Colin Farrell is a divorced, alcoholic fisherman named Syracuse — and nicknamed Circus, for his clownish benders of yore — whose net one day drags an oddly bewitching woman (Alicja Bachleda) up from the sea. His clever, sickly young daughter (Alison Barry) soon declares the stranger a mythical visitor, and tries to fix her up with dad. There is also a wise, wry priest (Stephen Rea) on hand to advise, “Misery’s easy, Syracuse. Happiness you have to work at.”

And although trumpeted by sensitivo critics grown weary of calculated blockbusters and other too-belabored movie-magic acts (yes, even the almighty Pixar lately seems adamant to enchant), this poor little film will upon first inspection strike all but the most openhearted viewers as some sort of ill-advised, stubbornly provincial Splash knockoff, a quarter-century late to boot. That’s assuming they can even make out a word of Farrell’s thickly accented hangdog muttering.

But like that spirited little girl in the wheelchair, Ondine can take care of itself. It doesn’t need your pity. It can be taken or left. Its point is really nothing more than the delicacy of the spell it casts, the fable as rebuke to grim reality. Accordingly, it is a rejuvenation for writer-director Neil Jordan, whose own adventures in Hollywood — ranging from Interview with the Vampire to The Brave One — have started to seem like glummest of doldrums, near-undoings of the greatness he brought to more independent fare like The Crying Game. Here Jordan’s in control again, confidently allocating Ferrell’s and Rea’s shrewd affability, Bachleda’s necromantic eroticism, Barry’s welcome aversion to child-actor precocity, and the natural ease with which cinematographer Christopher Doyle records the mossy, salty landscape. Transcendence, Ondine quietly and Irishly suggests, still is possible.

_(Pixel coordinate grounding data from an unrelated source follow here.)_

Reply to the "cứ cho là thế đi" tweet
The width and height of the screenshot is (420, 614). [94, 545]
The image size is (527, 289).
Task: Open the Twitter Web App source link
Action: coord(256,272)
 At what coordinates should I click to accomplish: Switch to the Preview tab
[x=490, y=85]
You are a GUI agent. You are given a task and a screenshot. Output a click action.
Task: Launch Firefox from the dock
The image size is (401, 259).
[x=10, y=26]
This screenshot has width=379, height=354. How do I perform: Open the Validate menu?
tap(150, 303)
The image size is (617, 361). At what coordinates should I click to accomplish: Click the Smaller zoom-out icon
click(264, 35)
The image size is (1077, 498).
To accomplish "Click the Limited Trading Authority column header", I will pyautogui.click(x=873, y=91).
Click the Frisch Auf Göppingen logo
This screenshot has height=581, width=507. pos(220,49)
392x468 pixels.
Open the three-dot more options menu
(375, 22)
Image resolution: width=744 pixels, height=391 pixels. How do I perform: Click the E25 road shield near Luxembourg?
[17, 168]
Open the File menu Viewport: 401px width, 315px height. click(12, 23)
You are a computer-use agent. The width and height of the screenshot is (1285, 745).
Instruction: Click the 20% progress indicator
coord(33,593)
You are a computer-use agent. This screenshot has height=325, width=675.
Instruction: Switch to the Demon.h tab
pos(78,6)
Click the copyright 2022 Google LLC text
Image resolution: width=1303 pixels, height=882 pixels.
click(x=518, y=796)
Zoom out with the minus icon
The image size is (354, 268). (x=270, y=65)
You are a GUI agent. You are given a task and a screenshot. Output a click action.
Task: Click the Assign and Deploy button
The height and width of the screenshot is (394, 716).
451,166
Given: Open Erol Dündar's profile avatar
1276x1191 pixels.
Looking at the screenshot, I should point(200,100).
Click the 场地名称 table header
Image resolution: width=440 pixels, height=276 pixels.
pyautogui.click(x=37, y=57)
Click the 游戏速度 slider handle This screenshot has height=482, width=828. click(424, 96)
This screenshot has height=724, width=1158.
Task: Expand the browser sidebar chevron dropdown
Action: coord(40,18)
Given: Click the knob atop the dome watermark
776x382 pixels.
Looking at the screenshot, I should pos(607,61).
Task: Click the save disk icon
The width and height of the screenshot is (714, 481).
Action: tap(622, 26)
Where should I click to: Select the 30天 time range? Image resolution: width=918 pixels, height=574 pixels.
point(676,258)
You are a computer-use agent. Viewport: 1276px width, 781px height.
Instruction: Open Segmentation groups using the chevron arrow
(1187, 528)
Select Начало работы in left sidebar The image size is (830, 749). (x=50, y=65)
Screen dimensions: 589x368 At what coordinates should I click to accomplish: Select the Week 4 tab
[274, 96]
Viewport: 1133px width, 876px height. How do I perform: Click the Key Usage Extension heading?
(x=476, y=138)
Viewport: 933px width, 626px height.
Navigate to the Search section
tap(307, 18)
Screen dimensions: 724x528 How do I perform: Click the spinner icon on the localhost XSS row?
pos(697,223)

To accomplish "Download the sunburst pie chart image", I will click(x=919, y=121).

“Try to imagine a happy ending,” the kid tells her father at one point, with compassion and also a hint of impatience. This is a man who lost custody of his girl to her fellow-boozer mother (Dervla Kirwan), even though he might now be the more stable provider. This is a man who only confesses to his priest because there’s no local chapter of AA. He has made a little nest for himself in his own low expectations. But when his glamorous guest arrives, and apparently begins singing lobsters straight into his traps, you can see him start to take his daughter’s advice. When he buys the mysterious stranger a dress, and she says, “It’s just tight on the edges,” you can co-conspire in his sly reply: “You have edges?”

She, meanwhile, warms to the possibility of being someone else’s fantasy, and in just such a way that it deepens her mystery. This situation is not without some menace, of course, and Jordan has a knack for balancing the buoyant mists of parable with the grounding grit of real-world actuality. As in The Crying Game, he uses the narrative non sequitur to check sentimentality, and to keep things interesting.

Ondine finds a way to make a fable work in our world. It may go unnoticed or unloved, but even so its grace is undiminished.